◆ **TEXT SECTION**

+++

Thanks, Scales. The first thing I noticed about Easwaran’s translation is that he left out the part about the six transformations of the physical body. At first I thought he took the easy way out, but when I checked into it, I found that the six transformations part isn’t really justified by the sanskrit text.

If you read this carefully, you will see that it is only two sanskrit words, sa-vikaram, that are translated as "the six transformations of the physical body beginning with birth and ending with death.

From the Apte Sanskrit-English dictionary:
विकारः vikārḥ
विकारः 1 Change of form or nature, transforma- tion, deviation from the natural state; cf. विकृति. -2 A change, alteration, a modification; and in philosophy, That which is evolved from a previous source or Prakṛiti.

As nearly as I can tell, “sa” means it or this, so sa-vikaram literally means these are the transformations (or modifications). This is key to understanding verse 7. Earlier in chapter 13, (verse 4) Krishna says that he will explain the nature of the field and its transformations. Verse 6 describes the nature of the field, verse 7 describes the transformations. This is a key Samkhya concept.

+++

◆ **MATERIAL**
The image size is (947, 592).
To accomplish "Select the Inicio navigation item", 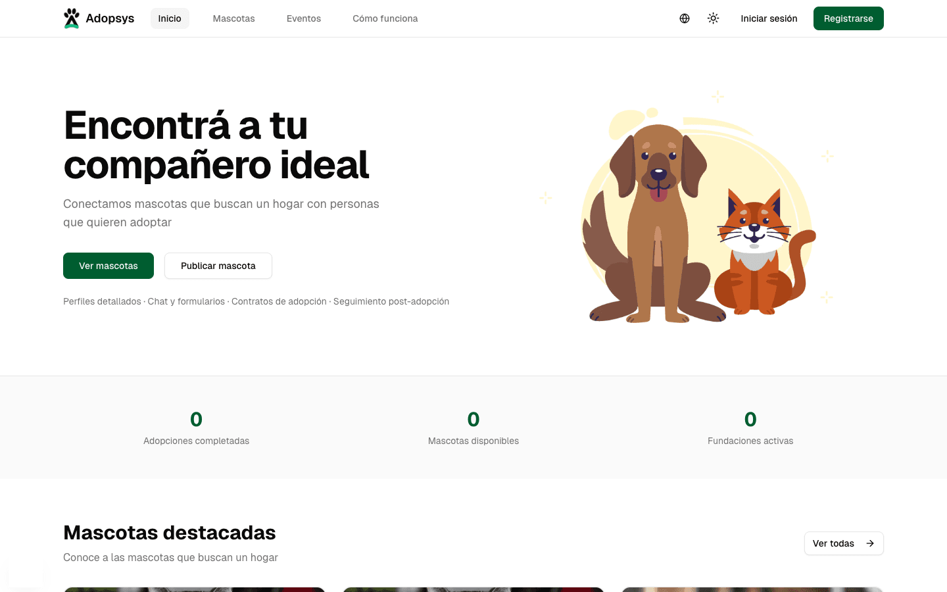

+++

◆ **TASK REQUIREMENTS**
a) Translate this sentence from the post on Easwaran's translation into Spanish: "Verse 6 describes the nature of the field, verse 7 describes the transformations."
b) Repeat the stretch from "If you read" through "key Samkhya concept." in the post on Easwaran's translation, word for word.
c) Go on with the post on Easwaran's translation from where it stops.

◆ **THE RESULTS**
a) El verso 6 describe la naturaleza del campo; el verso 7 describe las transformaciones.

b)
If you read this carefully, you will see that it is only two sanskrit words, sa-vikaram, that are translated as "the six transformations of the physical body beginning with birth and ending with death.

From the Apte Sanskrit-English dictionary:
विकारः vikārḥ
विकारः 1 Change of form or nature, transforma- tion, deviation from the natural state; cf. विकृति. -2 A change, alteration, a modification; and in philosophy, That which is evolved from a previous source or Prakṛiti.

As nearly as I can tell, “sa” means it or this, so sa-vikaram literally means these are the transformations (or modifications). This is key to understanding verse 7. Earlier in chapter 13, (verse 4) Krishna says that he will explain the nature of the field and its transformations. Verse 6 describes the nature of the field, verse 7 describes the transformations. This is a key Samkhya concept.

c)
It seems that my original questions were a bit too analytical, because I was looking at these two verses in isolation. If you read them in the context of the entire chapter, the meaning isn’t that much of a mystery. The translation I used had engaged in a bit of interpretation. This is why reading the Sanskrit is so important.

Kinda looks to me like Easawaran leaves out a lot of Parts… :slight_smile:

He just kinda summarizes verse 8… with “detached from sense objects and self will.”

hmmm? The essence seems to be there . . . but not word for word.

Easwaran’s book says on the front cover “Translated for the modern reader”. I suppose it’s useful for people who don’t have any prior knowledge. I prefer something more literal. But in the case of “the six transformations of the physical body beginning with birth and ending with death”, he was right to leave it out, because it isn’t justified by the the text.